• _Short exercise_
Quote the fluid separation passage word for word, beginning at the words "Also, in a preferred" and stopping after "the drilling fluid.".

• _Given passage_
»»

The base fluid 530 flows over the weir plate 512 and through the
outlet 513 of the non-tapered end 510B of the bowl 510. In this
way, the return mud is separated into its two components: the base
fluid with density Mb and the drilling fluid with density Mi.
[0112] The base fluid is collected in the base fluid collection
tank and the drilling fluid is collected in the drilling fluid
collection tank. In a preferred embodiment of the present
invention, both the base fluid collection tank and the drilling
fluid collection tank include a set of circulating jets to
circulate the fluid inside the tanks to prevent settling of solids.
Also, in a preferred embodiment of the present invention, the
separation skid includes a mixing pump which allows a predetermined
volume of base fluid from the base fluid collection tank to be
added to the drilling fluid collection tank to dilute and lower the
density of the drilling fluid.
[0113] The base fluid collection tank includes a first outlet for
moving the base fluid into the set of holding tanks and a second
outlet for moving the base fluid back into the set of riser mud
tanks/pits if further separation is required. If valve V1 is open
and valve V2 is closed, the base fluid will feed into the set of
holding tanks for storage. If valve V1 is closed and valve V2 is
open, the base fluid will feed back into the set of riser fluid
tanks/pits to be run back through the centrifuge device.

««

• _Dataset records_
»»

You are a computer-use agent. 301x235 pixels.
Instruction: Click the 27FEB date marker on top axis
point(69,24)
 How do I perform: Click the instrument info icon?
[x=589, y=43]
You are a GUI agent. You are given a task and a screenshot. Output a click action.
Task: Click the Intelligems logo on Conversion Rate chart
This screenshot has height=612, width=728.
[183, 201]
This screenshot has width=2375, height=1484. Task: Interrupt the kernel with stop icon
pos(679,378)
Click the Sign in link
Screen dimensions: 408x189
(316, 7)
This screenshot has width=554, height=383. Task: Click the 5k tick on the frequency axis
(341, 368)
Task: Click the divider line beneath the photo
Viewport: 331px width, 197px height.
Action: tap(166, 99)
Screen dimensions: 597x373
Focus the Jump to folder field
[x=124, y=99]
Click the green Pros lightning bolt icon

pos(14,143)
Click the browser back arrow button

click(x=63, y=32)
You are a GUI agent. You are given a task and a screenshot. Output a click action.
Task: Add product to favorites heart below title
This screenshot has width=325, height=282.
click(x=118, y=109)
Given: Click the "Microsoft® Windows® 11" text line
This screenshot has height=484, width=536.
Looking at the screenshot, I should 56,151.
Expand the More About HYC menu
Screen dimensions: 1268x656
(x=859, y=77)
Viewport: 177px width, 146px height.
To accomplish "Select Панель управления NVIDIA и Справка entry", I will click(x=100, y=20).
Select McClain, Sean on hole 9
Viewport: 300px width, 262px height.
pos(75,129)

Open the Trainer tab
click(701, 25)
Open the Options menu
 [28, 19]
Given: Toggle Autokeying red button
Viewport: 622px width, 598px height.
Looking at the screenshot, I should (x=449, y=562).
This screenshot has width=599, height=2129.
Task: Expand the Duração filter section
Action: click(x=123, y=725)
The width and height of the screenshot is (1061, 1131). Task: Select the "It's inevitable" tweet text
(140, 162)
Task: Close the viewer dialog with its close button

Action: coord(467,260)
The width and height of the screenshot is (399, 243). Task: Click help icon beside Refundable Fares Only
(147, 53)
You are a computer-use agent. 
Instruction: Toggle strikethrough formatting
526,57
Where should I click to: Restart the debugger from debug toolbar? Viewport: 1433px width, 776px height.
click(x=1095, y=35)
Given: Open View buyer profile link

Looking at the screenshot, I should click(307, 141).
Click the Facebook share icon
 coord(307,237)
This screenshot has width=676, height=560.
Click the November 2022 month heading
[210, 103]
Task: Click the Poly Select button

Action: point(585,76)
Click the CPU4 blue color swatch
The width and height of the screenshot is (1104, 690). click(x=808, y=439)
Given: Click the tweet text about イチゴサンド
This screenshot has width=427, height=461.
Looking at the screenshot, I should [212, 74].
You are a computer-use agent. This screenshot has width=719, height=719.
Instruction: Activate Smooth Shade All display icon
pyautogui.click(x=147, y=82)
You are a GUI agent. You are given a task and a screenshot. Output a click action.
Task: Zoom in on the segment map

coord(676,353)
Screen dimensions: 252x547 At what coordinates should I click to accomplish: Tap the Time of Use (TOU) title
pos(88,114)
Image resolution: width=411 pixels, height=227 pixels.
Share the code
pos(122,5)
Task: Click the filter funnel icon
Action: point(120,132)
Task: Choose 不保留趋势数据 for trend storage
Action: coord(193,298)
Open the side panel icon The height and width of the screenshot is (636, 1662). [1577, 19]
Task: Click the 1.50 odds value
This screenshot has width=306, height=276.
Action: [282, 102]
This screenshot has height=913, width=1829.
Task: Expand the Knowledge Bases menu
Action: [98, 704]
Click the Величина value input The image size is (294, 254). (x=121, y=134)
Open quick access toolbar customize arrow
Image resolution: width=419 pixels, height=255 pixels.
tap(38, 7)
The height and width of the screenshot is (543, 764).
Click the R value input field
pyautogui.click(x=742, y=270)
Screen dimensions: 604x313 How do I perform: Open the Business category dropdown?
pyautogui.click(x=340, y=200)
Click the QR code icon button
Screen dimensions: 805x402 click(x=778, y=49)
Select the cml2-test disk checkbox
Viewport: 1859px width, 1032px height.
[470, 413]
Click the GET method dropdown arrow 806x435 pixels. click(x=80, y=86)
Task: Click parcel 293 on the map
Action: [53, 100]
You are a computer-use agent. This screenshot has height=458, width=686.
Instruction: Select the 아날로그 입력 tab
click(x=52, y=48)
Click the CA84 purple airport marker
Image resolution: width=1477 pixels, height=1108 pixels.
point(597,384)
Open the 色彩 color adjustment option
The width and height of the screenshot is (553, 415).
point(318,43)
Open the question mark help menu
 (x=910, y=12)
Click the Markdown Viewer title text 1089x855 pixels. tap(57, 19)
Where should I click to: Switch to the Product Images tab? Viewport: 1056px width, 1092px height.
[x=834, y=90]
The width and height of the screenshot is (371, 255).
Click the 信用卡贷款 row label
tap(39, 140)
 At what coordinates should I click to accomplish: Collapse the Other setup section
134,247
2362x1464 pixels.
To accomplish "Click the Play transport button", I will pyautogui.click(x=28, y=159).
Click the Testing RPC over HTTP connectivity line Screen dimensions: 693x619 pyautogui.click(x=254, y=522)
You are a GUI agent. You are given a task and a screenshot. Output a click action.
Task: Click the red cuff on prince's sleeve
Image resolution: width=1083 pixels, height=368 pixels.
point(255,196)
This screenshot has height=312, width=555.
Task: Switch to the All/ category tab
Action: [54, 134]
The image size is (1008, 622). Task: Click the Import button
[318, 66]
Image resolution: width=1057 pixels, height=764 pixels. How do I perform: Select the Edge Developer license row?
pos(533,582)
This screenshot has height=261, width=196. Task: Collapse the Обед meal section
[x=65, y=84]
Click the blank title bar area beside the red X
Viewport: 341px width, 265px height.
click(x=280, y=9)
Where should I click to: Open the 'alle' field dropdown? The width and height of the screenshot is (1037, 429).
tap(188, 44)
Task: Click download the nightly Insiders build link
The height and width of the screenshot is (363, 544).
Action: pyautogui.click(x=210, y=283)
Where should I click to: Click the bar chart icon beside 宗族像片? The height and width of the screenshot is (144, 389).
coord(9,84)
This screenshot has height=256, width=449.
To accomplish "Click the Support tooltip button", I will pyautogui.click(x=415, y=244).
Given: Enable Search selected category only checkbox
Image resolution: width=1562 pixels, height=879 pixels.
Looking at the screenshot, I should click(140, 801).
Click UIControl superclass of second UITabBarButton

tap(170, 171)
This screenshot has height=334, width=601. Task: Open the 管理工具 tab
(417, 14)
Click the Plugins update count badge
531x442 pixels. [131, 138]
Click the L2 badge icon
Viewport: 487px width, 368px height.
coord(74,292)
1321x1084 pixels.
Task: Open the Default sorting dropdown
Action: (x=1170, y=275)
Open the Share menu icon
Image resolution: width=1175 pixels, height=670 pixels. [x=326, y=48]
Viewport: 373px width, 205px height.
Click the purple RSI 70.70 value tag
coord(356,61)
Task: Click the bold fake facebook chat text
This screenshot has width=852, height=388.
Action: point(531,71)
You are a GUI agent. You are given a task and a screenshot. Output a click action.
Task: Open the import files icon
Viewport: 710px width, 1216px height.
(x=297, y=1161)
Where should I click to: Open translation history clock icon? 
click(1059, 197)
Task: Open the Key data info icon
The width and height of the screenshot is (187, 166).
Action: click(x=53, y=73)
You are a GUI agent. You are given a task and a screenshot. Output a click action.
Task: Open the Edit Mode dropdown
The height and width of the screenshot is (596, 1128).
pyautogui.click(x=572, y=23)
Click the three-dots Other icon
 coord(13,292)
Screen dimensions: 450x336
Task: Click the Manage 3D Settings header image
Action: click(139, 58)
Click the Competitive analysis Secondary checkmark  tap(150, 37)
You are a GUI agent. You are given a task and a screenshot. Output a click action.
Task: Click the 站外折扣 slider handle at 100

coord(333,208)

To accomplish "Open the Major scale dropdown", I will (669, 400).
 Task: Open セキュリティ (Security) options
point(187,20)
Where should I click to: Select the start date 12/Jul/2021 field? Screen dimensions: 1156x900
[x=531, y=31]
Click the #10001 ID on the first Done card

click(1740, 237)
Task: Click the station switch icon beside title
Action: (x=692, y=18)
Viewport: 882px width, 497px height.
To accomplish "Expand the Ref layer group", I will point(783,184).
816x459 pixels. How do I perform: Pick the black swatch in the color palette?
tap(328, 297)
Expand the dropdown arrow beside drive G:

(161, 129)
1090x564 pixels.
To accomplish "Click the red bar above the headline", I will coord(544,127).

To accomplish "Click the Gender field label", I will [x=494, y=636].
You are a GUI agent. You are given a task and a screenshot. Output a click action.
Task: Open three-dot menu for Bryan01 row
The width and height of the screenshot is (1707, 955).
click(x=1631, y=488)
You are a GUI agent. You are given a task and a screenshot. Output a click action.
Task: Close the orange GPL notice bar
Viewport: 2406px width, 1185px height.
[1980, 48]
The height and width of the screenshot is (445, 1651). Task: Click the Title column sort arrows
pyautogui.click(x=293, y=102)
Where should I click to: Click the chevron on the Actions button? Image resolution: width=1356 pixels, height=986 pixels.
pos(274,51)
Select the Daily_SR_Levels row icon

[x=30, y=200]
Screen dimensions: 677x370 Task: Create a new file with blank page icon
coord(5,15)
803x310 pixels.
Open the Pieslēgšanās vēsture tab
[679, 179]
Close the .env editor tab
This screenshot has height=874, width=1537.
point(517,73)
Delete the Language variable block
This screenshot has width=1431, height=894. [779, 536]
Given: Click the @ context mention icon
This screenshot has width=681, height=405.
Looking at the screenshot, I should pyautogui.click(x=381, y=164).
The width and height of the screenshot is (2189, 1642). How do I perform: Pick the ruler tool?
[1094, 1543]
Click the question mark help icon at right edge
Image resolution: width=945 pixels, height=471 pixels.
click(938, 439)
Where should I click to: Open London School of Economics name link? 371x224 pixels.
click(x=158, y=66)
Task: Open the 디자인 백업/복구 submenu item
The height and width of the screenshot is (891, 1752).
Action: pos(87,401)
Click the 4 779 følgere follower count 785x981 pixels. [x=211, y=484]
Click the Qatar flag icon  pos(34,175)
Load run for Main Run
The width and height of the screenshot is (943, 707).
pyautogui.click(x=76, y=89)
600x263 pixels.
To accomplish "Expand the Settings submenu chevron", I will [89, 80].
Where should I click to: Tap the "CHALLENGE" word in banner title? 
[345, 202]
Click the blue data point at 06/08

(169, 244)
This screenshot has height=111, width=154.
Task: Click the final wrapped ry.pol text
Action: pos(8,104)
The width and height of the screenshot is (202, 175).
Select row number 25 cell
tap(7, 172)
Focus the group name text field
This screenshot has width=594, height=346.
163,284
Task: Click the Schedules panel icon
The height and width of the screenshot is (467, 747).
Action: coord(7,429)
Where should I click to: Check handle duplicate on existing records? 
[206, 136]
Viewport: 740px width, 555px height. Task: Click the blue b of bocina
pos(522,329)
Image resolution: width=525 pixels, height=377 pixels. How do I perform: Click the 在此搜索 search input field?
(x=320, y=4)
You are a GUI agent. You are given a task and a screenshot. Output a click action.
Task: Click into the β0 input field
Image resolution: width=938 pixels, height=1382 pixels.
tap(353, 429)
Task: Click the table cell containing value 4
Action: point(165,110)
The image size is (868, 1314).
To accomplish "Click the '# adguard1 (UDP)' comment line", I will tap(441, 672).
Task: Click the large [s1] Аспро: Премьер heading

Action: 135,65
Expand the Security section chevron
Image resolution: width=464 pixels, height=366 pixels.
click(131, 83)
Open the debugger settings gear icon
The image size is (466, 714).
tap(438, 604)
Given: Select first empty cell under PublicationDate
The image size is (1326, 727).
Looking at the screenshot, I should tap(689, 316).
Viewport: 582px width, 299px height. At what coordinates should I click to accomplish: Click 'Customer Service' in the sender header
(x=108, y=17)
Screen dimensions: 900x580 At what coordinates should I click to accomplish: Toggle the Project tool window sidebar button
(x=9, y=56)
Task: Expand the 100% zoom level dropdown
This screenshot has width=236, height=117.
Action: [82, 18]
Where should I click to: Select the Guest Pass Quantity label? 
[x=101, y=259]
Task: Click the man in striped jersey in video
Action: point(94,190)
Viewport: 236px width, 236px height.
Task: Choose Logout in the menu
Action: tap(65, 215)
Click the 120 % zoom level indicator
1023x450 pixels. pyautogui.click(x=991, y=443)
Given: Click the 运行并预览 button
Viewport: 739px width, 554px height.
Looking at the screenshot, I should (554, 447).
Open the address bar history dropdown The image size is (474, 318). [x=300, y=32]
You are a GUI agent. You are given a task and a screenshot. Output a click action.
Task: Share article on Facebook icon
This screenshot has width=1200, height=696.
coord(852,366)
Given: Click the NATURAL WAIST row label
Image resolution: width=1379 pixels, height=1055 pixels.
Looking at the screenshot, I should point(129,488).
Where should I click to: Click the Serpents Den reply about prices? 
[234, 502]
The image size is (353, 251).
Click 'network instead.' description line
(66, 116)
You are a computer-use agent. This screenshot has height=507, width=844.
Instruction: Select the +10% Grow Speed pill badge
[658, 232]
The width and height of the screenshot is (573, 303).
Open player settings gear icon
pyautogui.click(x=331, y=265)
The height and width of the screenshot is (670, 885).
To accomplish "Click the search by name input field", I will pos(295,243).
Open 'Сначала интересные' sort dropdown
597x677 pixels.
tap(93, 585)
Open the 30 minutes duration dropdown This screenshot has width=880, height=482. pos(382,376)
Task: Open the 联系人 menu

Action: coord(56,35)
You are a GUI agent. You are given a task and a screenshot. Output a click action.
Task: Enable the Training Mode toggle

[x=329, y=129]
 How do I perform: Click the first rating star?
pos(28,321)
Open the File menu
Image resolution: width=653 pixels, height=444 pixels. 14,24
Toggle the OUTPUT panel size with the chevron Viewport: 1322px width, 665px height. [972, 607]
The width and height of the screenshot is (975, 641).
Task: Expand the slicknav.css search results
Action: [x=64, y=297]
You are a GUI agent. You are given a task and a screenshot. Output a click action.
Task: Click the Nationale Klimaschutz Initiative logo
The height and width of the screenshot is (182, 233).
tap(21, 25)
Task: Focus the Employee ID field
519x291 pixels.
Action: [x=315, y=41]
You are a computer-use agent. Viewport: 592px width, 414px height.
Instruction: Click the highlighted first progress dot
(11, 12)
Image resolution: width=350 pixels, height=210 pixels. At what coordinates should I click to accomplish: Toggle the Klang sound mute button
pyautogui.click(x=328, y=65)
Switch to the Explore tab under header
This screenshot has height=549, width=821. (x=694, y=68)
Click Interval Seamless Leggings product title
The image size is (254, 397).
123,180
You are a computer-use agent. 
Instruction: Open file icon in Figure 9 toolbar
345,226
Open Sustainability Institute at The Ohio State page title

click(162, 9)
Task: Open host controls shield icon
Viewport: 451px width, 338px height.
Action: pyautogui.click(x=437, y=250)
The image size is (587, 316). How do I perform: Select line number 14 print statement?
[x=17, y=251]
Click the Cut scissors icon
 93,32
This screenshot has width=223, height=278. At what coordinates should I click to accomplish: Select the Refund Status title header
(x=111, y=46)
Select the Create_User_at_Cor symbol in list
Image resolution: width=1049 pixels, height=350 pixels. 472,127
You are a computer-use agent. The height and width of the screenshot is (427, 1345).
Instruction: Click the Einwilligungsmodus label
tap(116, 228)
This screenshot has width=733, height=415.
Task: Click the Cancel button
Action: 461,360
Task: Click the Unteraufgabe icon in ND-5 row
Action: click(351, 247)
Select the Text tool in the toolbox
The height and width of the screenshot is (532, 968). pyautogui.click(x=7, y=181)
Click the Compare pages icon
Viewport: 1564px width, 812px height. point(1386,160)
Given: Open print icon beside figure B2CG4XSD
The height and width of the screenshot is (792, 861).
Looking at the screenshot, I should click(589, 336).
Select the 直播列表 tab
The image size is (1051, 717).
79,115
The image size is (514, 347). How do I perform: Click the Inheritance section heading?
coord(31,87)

««

• _Solution for this exercise_
Also, in a preferred embodiment of the present invention, the
separation skid includes a mixing pump which allows a predetermined
volume of base fluid from the base fluid collection tank to be
added to the drilling fluid collection tank to dilute and lower the
density of the drilling fluid.